With degrees but no skills: Youths question country’s faulty education system
In a survey report, youngsters say the current schooling system that focuses more on rote learning doesn’t equip them with practical experiences to cope with contemporary professions.
Has education failed to equip millennials and Gen-Z’ers with the right skills to negotiate their way to success at work?
The verdict is damning — education is not contributing significantly to employability, say India’s Generation Z, also known as Gen Z’ers or iGeneration, born during the mid-1990s, and the millennials preceding them.
In this age of self-love through selfies, youngsters also feel self-development and good personalities increase chances of employment, a Hindustan Times-MaRS Monitoring and Research Systems survey indicates.
Today young people are feeling out of their depth in workplaces revolutionised by artificial intelligence and automation. This is because of lack of career counselling services in colleges and universities.

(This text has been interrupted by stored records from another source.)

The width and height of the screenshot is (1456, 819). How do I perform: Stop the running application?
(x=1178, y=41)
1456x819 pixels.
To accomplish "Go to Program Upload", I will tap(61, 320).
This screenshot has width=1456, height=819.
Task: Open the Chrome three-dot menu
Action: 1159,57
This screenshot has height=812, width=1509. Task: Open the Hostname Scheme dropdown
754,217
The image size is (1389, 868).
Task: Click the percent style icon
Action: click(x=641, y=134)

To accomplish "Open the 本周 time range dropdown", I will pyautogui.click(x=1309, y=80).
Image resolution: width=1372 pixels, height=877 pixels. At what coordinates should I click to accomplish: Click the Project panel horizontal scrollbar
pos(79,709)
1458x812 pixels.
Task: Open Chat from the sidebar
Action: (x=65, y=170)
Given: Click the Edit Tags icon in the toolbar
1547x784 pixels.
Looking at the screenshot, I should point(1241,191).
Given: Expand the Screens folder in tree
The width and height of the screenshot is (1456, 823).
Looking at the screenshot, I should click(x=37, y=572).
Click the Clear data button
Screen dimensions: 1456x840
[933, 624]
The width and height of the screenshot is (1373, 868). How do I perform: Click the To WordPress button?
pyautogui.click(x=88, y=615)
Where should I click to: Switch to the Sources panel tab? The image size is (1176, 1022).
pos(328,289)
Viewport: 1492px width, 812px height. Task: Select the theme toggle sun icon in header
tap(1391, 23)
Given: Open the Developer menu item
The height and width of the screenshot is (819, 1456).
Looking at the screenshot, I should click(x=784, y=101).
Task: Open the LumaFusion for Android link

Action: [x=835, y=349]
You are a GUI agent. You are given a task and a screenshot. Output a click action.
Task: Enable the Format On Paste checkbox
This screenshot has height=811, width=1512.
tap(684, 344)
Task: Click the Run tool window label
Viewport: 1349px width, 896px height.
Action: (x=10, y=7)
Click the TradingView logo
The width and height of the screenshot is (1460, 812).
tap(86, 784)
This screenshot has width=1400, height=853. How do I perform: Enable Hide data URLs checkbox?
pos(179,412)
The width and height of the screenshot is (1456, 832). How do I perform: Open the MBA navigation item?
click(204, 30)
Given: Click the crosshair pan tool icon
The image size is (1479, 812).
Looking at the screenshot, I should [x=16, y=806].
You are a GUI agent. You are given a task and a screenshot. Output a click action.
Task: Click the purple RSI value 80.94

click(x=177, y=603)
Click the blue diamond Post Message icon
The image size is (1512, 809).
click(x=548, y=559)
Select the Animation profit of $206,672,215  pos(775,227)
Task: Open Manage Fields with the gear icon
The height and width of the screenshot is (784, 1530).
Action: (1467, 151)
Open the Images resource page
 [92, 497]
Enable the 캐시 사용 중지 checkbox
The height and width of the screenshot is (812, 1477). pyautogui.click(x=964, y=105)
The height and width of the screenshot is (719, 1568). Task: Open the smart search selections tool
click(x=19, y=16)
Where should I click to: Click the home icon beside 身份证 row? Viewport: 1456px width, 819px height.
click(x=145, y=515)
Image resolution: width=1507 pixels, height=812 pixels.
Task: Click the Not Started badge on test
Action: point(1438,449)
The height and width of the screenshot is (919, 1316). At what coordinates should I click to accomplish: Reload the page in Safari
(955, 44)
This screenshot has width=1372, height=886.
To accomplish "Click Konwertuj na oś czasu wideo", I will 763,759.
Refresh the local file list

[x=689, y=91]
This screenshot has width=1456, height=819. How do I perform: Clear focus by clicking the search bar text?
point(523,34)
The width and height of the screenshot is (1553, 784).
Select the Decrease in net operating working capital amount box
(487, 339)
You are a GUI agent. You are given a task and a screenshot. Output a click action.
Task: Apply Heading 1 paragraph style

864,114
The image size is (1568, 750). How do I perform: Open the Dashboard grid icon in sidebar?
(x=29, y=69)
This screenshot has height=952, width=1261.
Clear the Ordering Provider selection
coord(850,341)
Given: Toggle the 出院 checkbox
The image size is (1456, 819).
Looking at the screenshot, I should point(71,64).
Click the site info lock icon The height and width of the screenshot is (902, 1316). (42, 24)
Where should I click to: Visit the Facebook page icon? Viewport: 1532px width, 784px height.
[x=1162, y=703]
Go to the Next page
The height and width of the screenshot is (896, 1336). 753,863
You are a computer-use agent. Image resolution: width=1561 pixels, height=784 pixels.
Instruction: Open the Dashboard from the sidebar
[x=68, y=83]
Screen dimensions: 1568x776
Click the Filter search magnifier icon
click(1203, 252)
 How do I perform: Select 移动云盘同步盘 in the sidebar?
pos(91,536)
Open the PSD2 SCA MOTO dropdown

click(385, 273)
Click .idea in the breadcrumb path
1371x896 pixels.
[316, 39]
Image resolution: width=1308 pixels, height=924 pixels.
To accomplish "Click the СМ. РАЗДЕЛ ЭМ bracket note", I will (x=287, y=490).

Inadequate academia-industry linkages are also not equipping them with enough practical experience to easily negotiate through the first years of their working life.
The survey, to assess the efficacy of India’s education system, connected with 1,680 young professionals, both men and women and graduates and above, aged between 21 and 27.
Those surveyed are employed for three years or less, pursuing new-age careers in digital entertainment and media, retail, e-commerce, social media, digital advertising and media, BPO and start-ups and work in six base metros: Mumbai, Delhi, Kolkata, Bengaluru, Hyderabad and Chennai.
“Today, we work with over one million children in over 3,000 schools and have visisble evidence that foundation for employability skills can be laid early at the elementary schooling stage,” says Ashish Rajpal, founder of XEED.
Only 26% of the respondents feel that their education has contributed highly to their personality development or interpersonal management skills, the two key traits required for interviews and employment.
On the problems faced, 74% say their college and university syllabus and courses are not updated regularly. Eighty per cent feel they missed out on opportunities for personality development while studying.
Employees from India’s financial capital Mumbai (89%) and Kolkata (86%) and Hyderabad (84%) feel they lack practical work experience because of inadequate industry-academia linkages. Seventy nine per cent say colleges and universities do not have counselling services on place.
Why this does not surprise Ashish Rajpal, founder of global learning company XSEED, is not hard to fathom.
A Harvard graduate in education, he feels development of skills to solve real-life problems, communicate and collaborate with others are critical to succeed in 21st century workplaces.
However, the current schooling system focuses more on memorising facts such as historical dates, scientific definitions and mathematics formulas. Consequently, young people leave schools with grades and certificates but are lacking in practical skills and confidence.
Samriti Sharma, a computer science and engineering graduate working with Paytm in Noida agrees. Her college in Amritsar failed to equip students with the ability to think logically – a must in engineering careers.
“Education in tier-2 or 3 cities is very generic, not like what they teach in the IITs,” she says.
Interestingly, 26% of millennials and GenZ’ers feel they have secured jobs through the sheer power of their personalities.
Thirty per cent of these respondents are from digital entertainment and media and social media.
Self-development, 24% respondents feel, results in job offers. Personal initiatives to improve their skills pay rich dividends, say 29% from social media.
“Education in tier-2 or 3 cities is very generic, not like what they teach in the IITs...To get a job, I had to work on my communication skills and confidence level. Guidance from friends in IIT also helped,” says Samriti Sharma, professional.
Her disappointment with the highest annual package of just Rs 5 lakh in her college placements spurred on Sharma to do her own research to “crack a high-salaried e-commerce job”. She trawled the net to find out from Linkedin or Naukri.com what hirers were looking for in sectors she was interested in. “I had to then work on my communication skills and confidence levels. Guidance from friends in IIT also helped,” Sharma says.
Himanshu Pratap, team leader in sales and marketing, Justdial, in Noida, however, agrees with the 21% survey respondents who feel contribution of education to their current jobs has been “high”.
This graduate from a B-school in Dehradun says his teachers’ advice that he get digital media and six sigma certifications helped him land a job.
Though the scenario looks bleak, Rajpal, who quit an international corporate career in Paris to pursue his passion to work for the education sector in India, feels there is hope if the system is overhauled at the primary level.
“Today we work with over one million children in over 3,000 schools
and have visible evidence that foundation for employability skills can be laid early at the elementary schooling stage,” he says.
For that, Rajpal says, children will need to understand the world around them by asking questions, experimenting and drawing inferences rather repeating what is there on the textbook. They should be given the opportunity to “make and break” things that solve real-world problems.
Giving children the freedom to express their own thoughts and feelings without fear is critical too.
When children learn how to understand, apply and communicate early in life, they also gain the confidence to take on new and difficult problems in the workplace when they grow up, he adds.